Sería injusto dejar de mencionar que los protagonistas de Scorsese no se agotan en la enajenación y la compulsión a autodestruirse. Muchos buscan un sentido a sus vidas o una experiencia trascendente, aunque no sepan cómo acceder a ella. Por eso la persiguen donde no está, mediante la vía de los excesos (de violencia, de drogas, de guita), que es la vía del mundo, o mediante el camino de la auto-humillación, que es la vía de la santidad mal entendida. Más cerca están los que la buscan a través de la perfección obsesiva, personal o artística; los que observan una disciplina tan rigurosa que desafía los límites de lo humano. Si algo caracteriza al cine de Scorsese es el deseo de encontrar un destello de gracia divina, una pizca de trascendencia, hundida en el barro hediondo de la experiencia humana.

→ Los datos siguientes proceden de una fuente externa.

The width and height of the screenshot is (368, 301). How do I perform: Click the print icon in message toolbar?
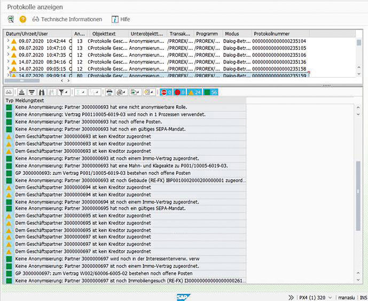coord(109,92)
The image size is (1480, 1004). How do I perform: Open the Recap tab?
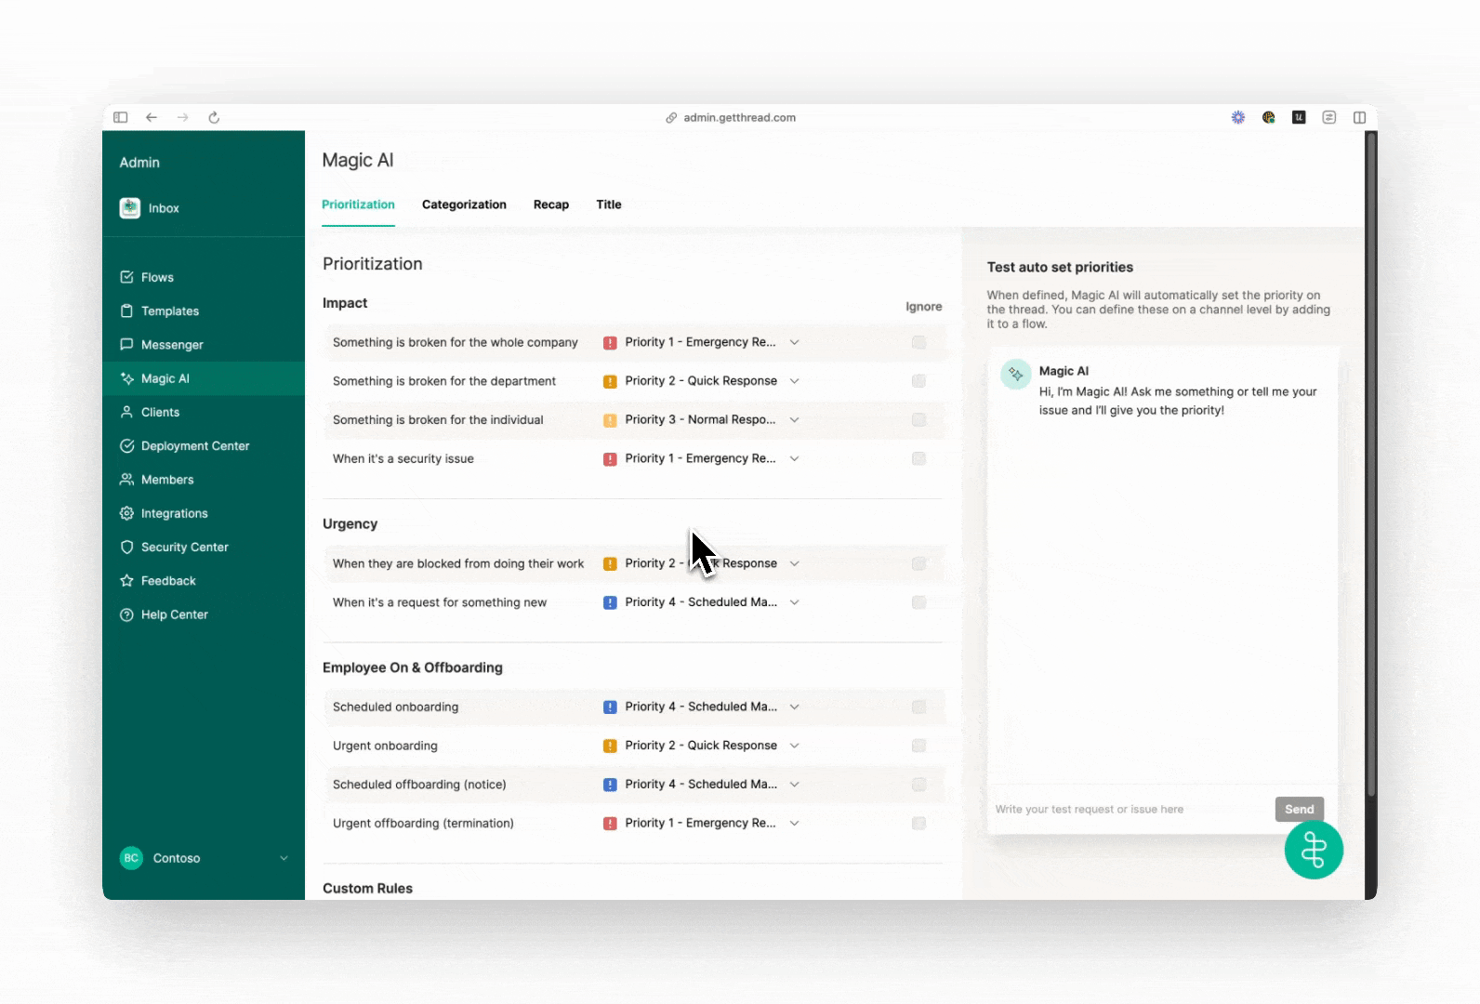click(550, 205)
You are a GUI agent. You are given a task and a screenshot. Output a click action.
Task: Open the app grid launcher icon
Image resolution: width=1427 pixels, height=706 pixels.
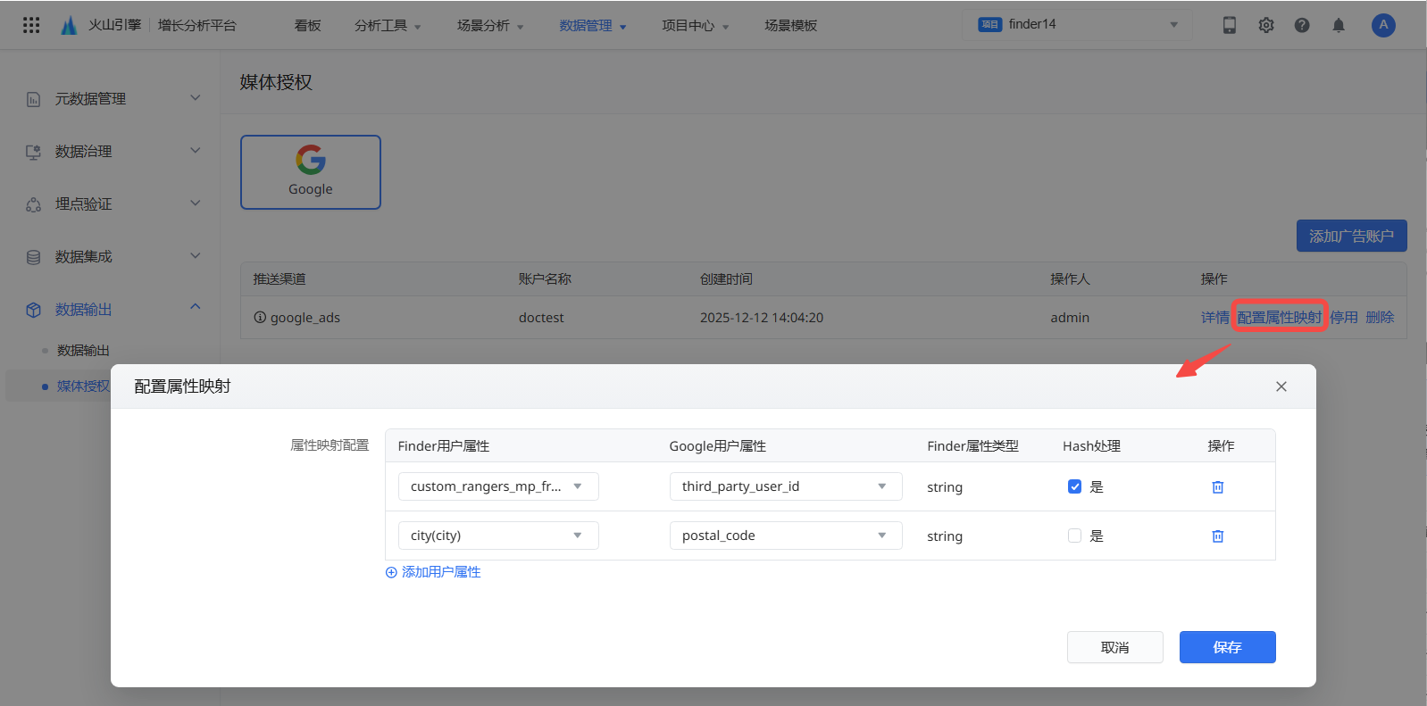point(31,25)
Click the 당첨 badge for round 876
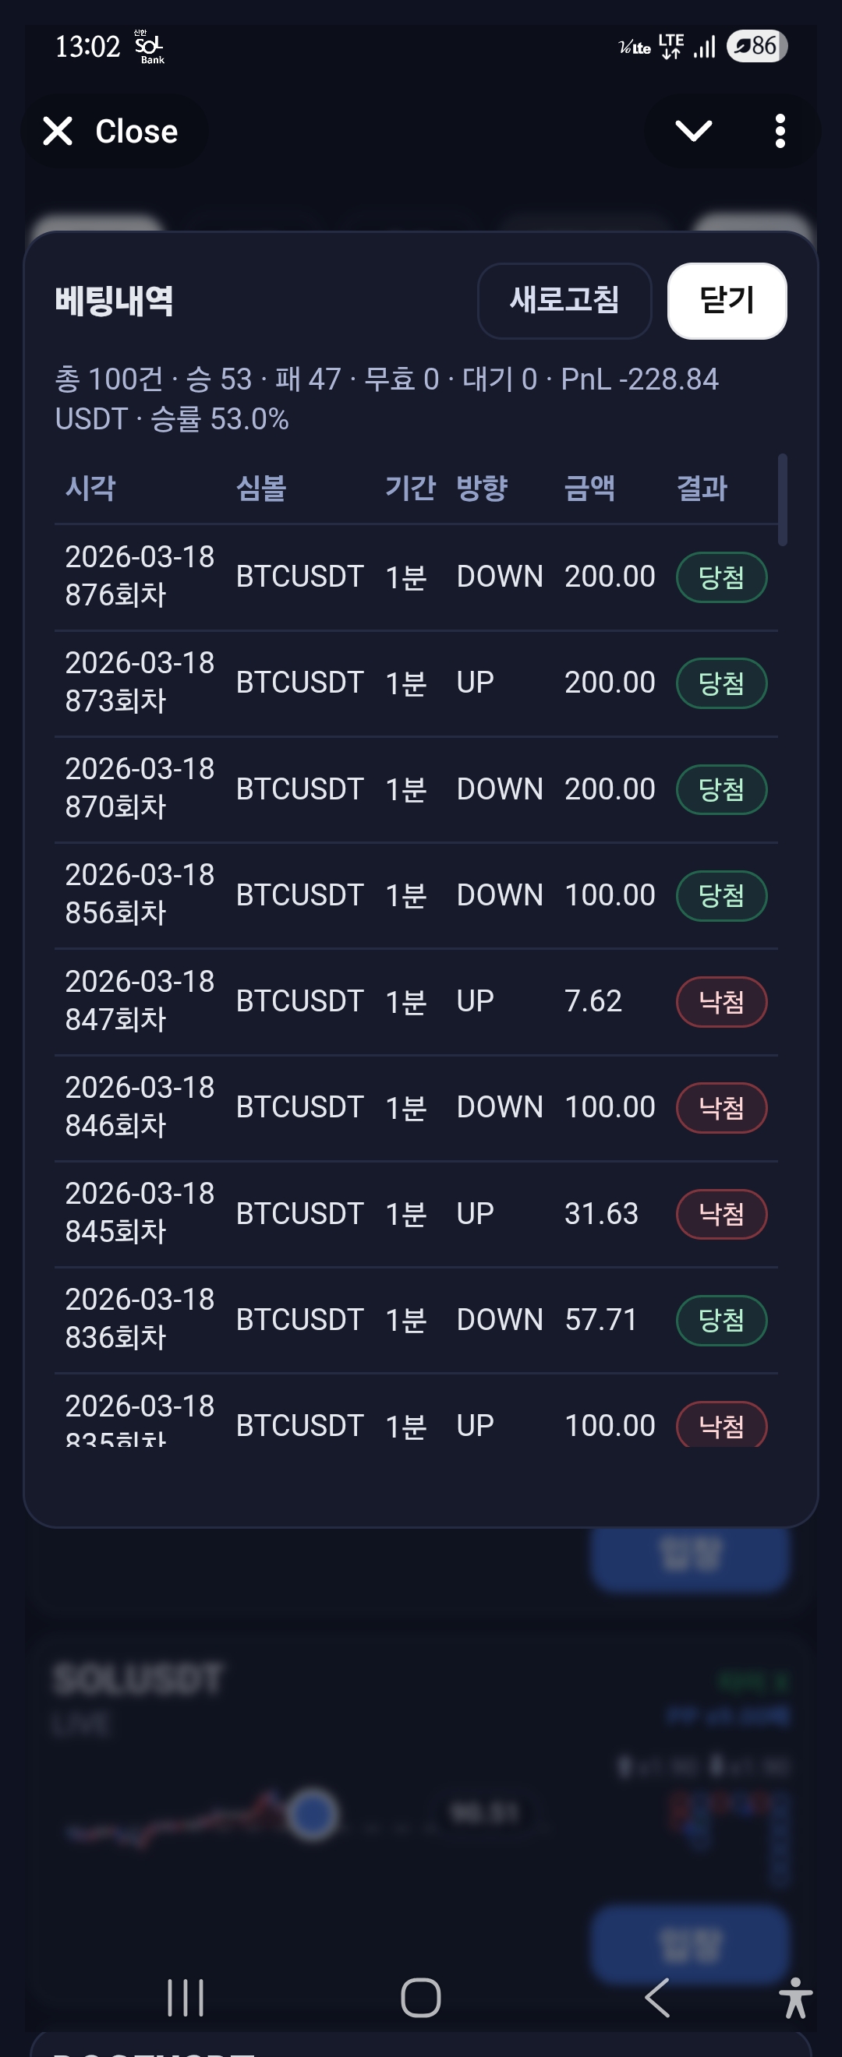The image size is (842, 2057). (x=721, y=577)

Scorsese filmó Taxi Driver en 1975, durante un verano de calor insoportable y una huelga de recolectores de basura. Las cuentas de la ciudad de Nueva York estaban al borde de la quiebra. La mugre, la miseria y la locura que transpira la película no eran una puesta en escena, sino su sustrato documental. Hoy la Argentina entera se encuentra en parecidas condiciones. La gente está rota, alienada, agresiva, al filo del brote psicótico. (O, para resumirlo en una sola palabra: endeudada.) La tentación es endilgarle el daño a la penuria económica, porque está produciendo un deterioro bestial. Pero hay algo más que se ha roto, más allá de las cuentas personales. Me refiero a algo que no se puede cuantificar pero aun así pesa y asfixia. Un estrago más hondo, que está arrasando con la idea que teníamos de nosotros mismos y por ende con el sentido mismo de la existencia que llevábamos. Por eso circulamos como zombies por ciudades en las que todo el mundo abrió las llaves del gas, justo antes de salir de casa. La única duda, en consecuencia, es la hora y el lugar donde se producirá la chispa que desatará la reacción en cadena.

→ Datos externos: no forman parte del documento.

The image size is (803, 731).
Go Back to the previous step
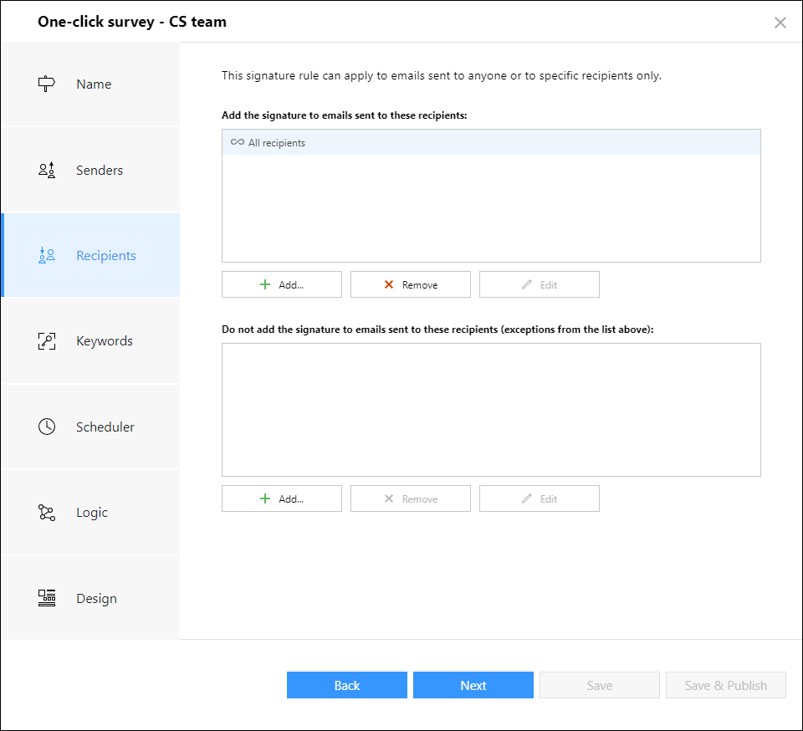pos(346,685)
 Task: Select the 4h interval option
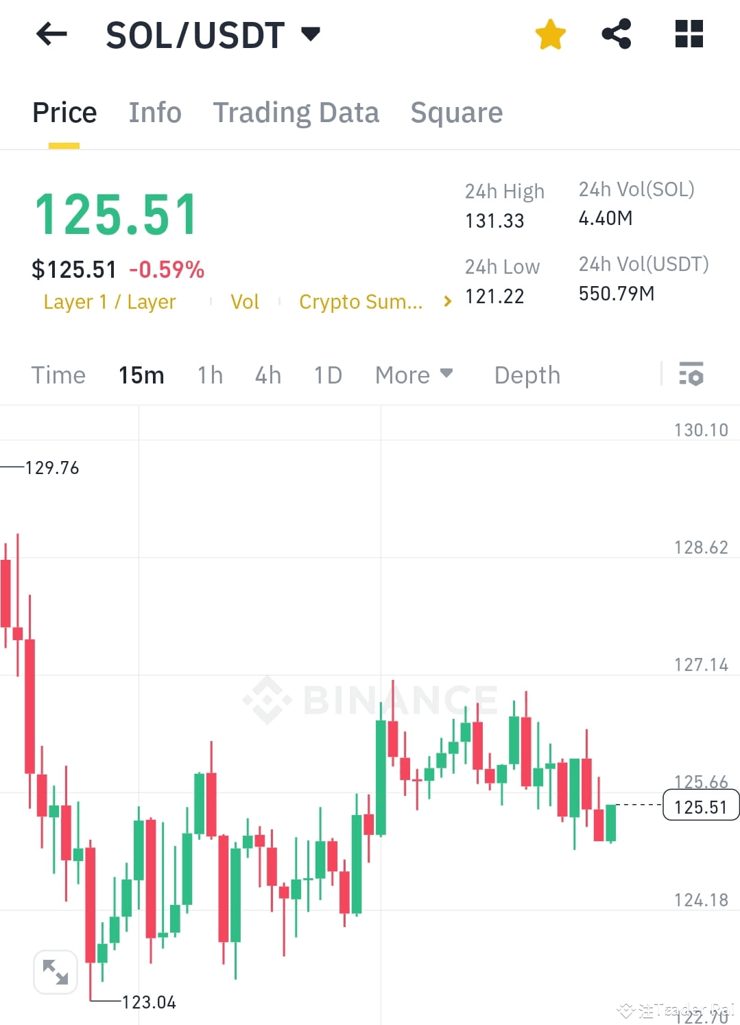tap(267, 375)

Al vernos así enajenados, los poderosos se convencieron de que ya no necesitan esconderse tras bambalinas y hoy se exhiben con descaro, metiéndose en nuestras casas para saquearlas a plena luz del sol. Pero, en el subidón que les inspira su impunidad, no han percibido el olor a gas que preanuncia la explosión que también se los llevará puestos a ellos.
La situación es tan límite, que la moneda está en el aire para todos.
"Los días se continúan con regularidad, una y otra vez, indistinguibles el uno del otro. Una larga, contínua cadena", escribe Travis Bickle en su diario. "Entonces, de repente, algo cambia".